[Start of Attachment]
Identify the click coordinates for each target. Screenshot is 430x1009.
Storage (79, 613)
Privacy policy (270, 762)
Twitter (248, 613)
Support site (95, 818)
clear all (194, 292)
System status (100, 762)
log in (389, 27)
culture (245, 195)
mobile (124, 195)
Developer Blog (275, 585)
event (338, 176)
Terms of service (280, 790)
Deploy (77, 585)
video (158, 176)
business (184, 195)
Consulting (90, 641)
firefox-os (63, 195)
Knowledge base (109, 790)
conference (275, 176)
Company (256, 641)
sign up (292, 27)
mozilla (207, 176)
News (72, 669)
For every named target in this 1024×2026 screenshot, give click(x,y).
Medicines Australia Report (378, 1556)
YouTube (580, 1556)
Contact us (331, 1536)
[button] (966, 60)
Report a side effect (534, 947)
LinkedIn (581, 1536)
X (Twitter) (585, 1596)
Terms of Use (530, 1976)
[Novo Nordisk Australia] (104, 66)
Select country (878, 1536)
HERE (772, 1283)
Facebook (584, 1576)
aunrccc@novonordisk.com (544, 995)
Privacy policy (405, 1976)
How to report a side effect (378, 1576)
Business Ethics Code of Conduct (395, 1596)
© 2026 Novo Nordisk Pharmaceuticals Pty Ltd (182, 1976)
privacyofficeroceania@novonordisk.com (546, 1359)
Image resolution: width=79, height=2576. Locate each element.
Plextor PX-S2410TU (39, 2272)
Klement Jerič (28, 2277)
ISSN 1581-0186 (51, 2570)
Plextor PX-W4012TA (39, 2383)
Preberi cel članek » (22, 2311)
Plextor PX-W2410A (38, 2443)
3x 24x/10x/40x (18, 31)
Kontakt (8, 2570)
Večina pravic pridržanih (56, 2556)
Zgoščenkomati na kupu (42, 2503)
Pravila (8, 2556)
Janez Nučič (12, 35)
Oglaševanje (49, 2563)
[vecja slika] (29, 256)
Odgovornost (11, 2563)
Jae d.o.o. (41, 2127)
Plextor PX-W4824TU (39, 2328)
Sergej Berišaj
[End of Attachment]
What the task asks
The total, and only the total: count the lines above that contain "click".

Answer to this exercise
2